In other words, graduates who are able to put together a solid combination of these competencies will find that a wide variety of jobs that were unattainable previously are now well within reach, as long as the master’s program has prepared them adequately. Demand for people with these capabilities is not likely to diminish in the foreseeable future.
Different programs emphasize different aspects of information technology, but here’s a sampling of some of the jobs you will be well-prepared for as a graduate of the Bentley MSIT program:
- Recent college graduates with a nontechnical or technical undergraduate degree plus a master’s degree in information technology: Business/systems analyst, database analyst, IT security analyst, IT auditor, IT risk and assurance consultant, or IT advisory consultant. (And for recent college graduates with a technical degree, add programmer analyst to the list.)
- Experienced professionals without an IT background plus a master’s degree in information technology: Project manager, product manager, program manager, or senior business/IT consultant.
- Experienced IT professionals plus a master’s degree in information technology: IT director, program manager, enterprise architect, software development scrum master, or senior IT/business consultant.
At Bentley, our job placement rate within three months of graduation is more than 85 percent. We believe our rigorous coursework and diverse student body contribute to this success. With a mix of domestic students, international students, and students with wide-ranging work experiences, learning opportunities are everywhere. Everyone has something different to offer, and students actively collaborate and learn from one another. This rich mix of backgrounds makes our learning community more dynamic and benefits everyone.
How Bentley’s MSIT Program Can Help You Succeed
Professor of Computer Information Systems Bill Schiano points out how important it is that any master’s of information technology program reflect what’s happening in the real world and notes that Bentley’s coursework is designed to provide the blend of technical training and business knowledge that employers want. To make this happen, faculty members are regularly taking the pulse of the business world. “We work very closely with the employers of our students when they come to recruit,” says Schiano. “We also regularly run focus groups, not just with our employers, but with companies that aren’t hiring our students and other places where we think it’s important to understand what’s going on in the market. We update the curriculum based on that feedback.”

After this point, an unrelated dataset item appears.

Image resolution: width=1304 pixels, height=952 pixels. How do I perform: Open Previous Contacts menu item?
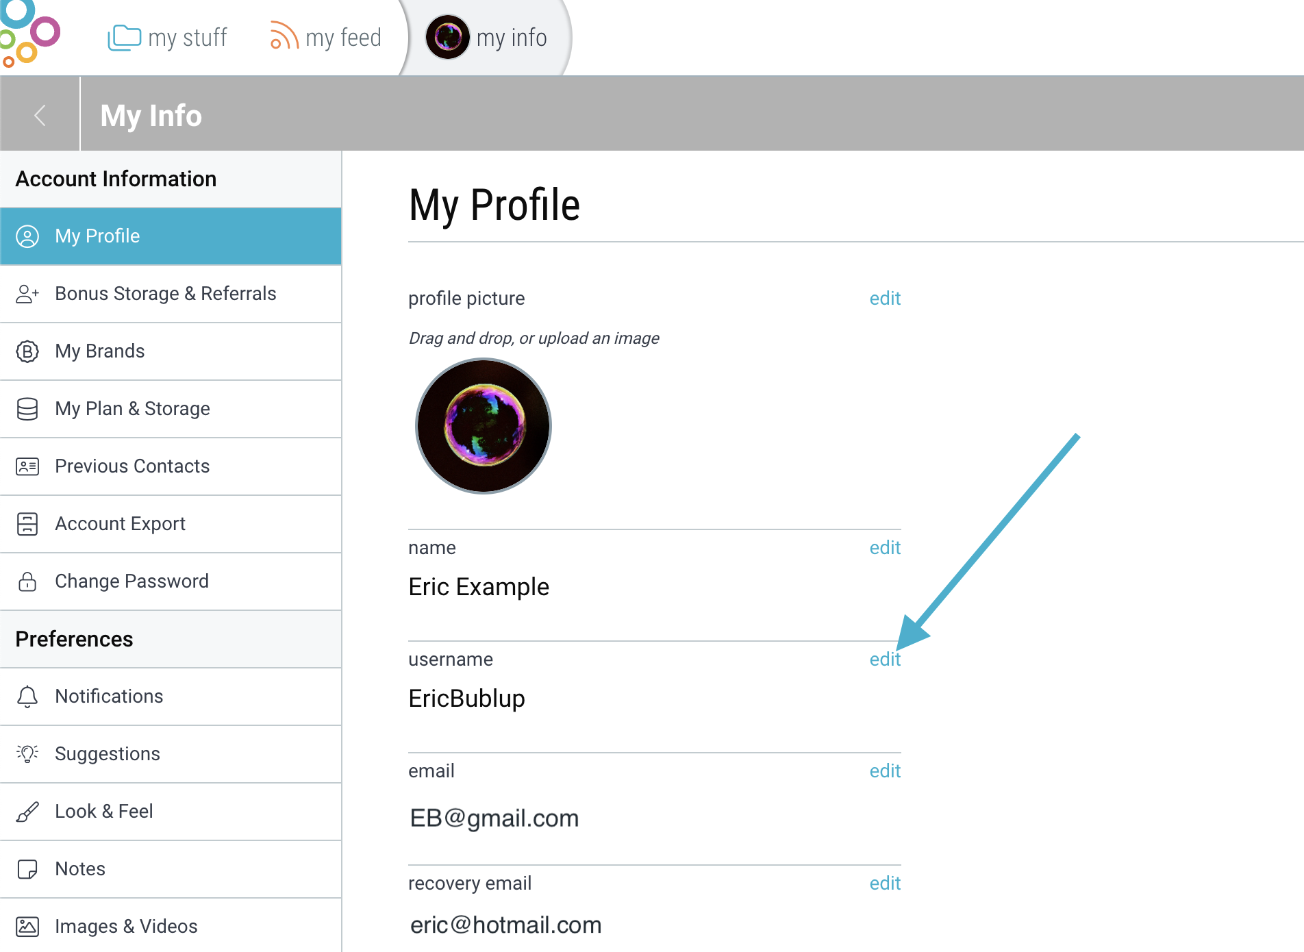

One case in point is Schiano’s class, which focuses on the agile methodology of software development — a very different approach than that of many schools teaching project management. He says that agile’s more flexible, responsive approach to project management is dominant in the field, so students should be familiar with it. The reality is that most companies can’t afford to be so doctrinaire; it’s better to do what’s right for each project and the organization you’re working for.
To align with best practices in companies, the Bentley program includes a mix of technology skills — large-scale database skills, Java programming, and enterprise architecture — and general business skills. According to Schiano, this mix is a necessity in the real world: “Students who are trained purely on the business side can’t see what the technology could do for the company because they don’t have a good grasp on the technology itself. They’re also not as productive with the technical folks because they don’t understand the language or in-depth what these people do for a living. Employers have a clear interest in people who have meaningful depth on both sides.”